The company's largest acquisition came in March 2000 with the purchase for more than $1.3 billion in stock of Houston-based Metamor Worldwide, a consulting services conglomerate it purchased in an effort to become a "single-source provider" for IT outsourcing services. The company also invested heavily in its fiber-optic network, anticipating strong demand, and planned in early 2000 to invest $1.4 billion over three years to build to expand its services and operations.

===Collapse===
Despite its rapid growth and significant position in the commercial Internet services market, the company was never profitable. An inexperienced management team had been replaced in March of 2000 by a seasoned team of professional managers from companies like MCI. Its acquisition spree was too overwhelming for them to manage and in addition to the executives with a voice-based telecom background (circuit-switched) they did not completely understand the nuances of a packet switched network. It was a popular stock with analysts during most of the dot-com boom because of its rapid revenue growth and aggressive expansion plans, but by 2000, PSINet was beginning to struggle. The company lost more than $5 billion in 2000 despite having close to doubled annual revenues to $995 million. Some analysts point to the Metamor acquisition as the turning point for the company, burdening it with the demands of integrating business operations while it was already struggling with significant debt from its earlier acquisitions, and facing a general slowdown in the computer services industry. However, the company had missed earnings estimates the year before, and was said to be looking to sell parts of its operation in late 1999.

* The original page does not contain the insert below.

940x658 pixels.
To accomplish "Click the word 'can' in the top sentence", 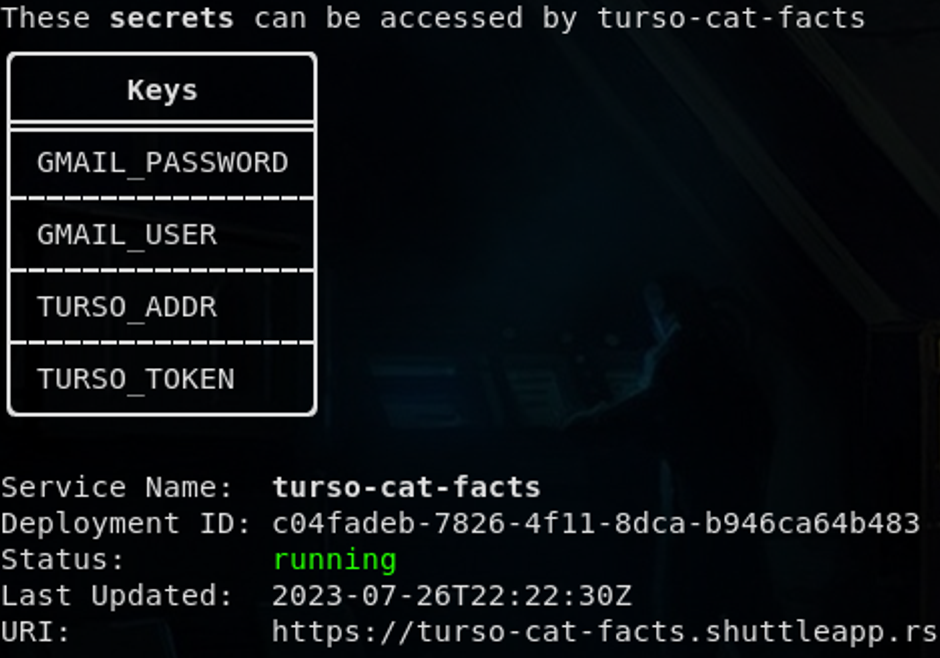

A portion of it was spun out into the independent company, Inter.net, www.inter.net, which had a presence in 14 countries and took over the consumer customer base. Many of the Inter.net subsidiaries have become part of other companies, such as green.ch in Switzerland, GMO in Japan, and Uniserve in Canada. Another portion, ShellTown, was sold to Saugus.net.

A wave of senior officers, including the company's president, chief operating officer, and an executive vice president, departed the company in early 2001, and Schrader left his CEO job on April 30. In the internal email sent to staff announcing his departure he likened the company's situation to a building in a lightning storm and, referring to his decision to resign as CEO, said "I am that lightning rod". The company's stock price plunged in response to the departures and to wider-than-expected losses: the stock, which had traded as high as $60.94 a share in 2000 (after a split), closed at 18 cents in late March 2001.

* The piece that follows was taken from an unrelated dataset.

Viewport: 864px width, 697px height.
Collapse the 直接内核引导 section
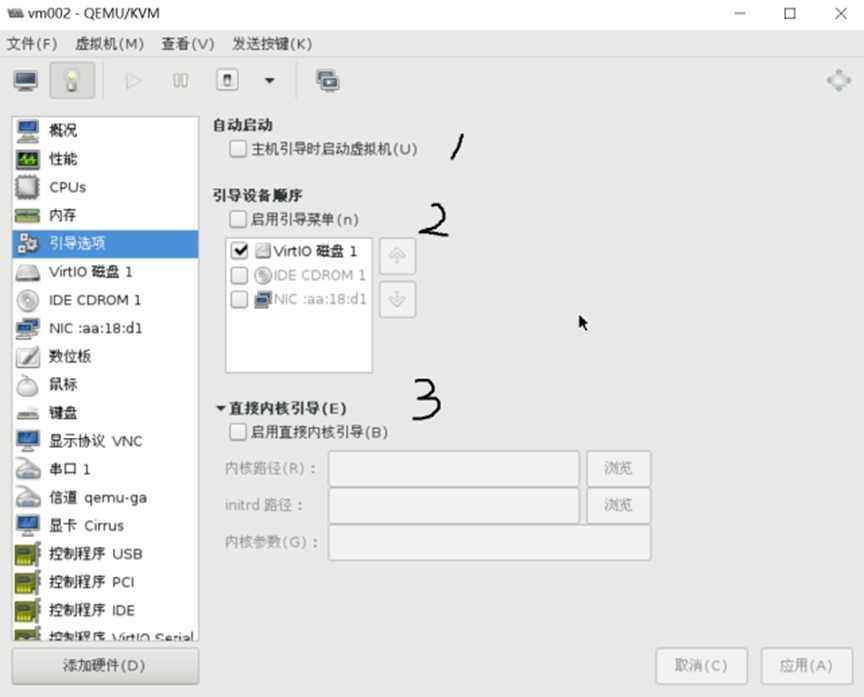(220, 408)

In May 2001, the company was delisted from NASDAQ because the company's stock had traded below one dollar for 30 consecutive days. The company delayed filing its quarterly 10-Q filing with the U.S. Securities and Exchange Commission. Finally, overwhelmed by debts in excess of $3.7 billion and with dwindling cash reserves, the company announced on June 1, 2001, that it had filed for Chapter 11 bankruptcy protection along with 24 of its US subsidiaries, and that four of its Canadian subsidiaries had filed for protection under Canada's Companies' Creditors Arrangement Act (CCAA).

Resellers for PSInet became listed creditors owed money by PSINet for their sales commissions in bankruptcy proceedings, eventually getting payouts that were less than pennies on the dollar.

Most of the PSINet United States's assets were acquired by Cogent Communications in April 2002. PSINet Canada was acquired by TELUS Communications. PSINet Europe was acquired by Interoute in 2005. Telstra Europe Limited acquired the UK business of PSINet Europe in 2004.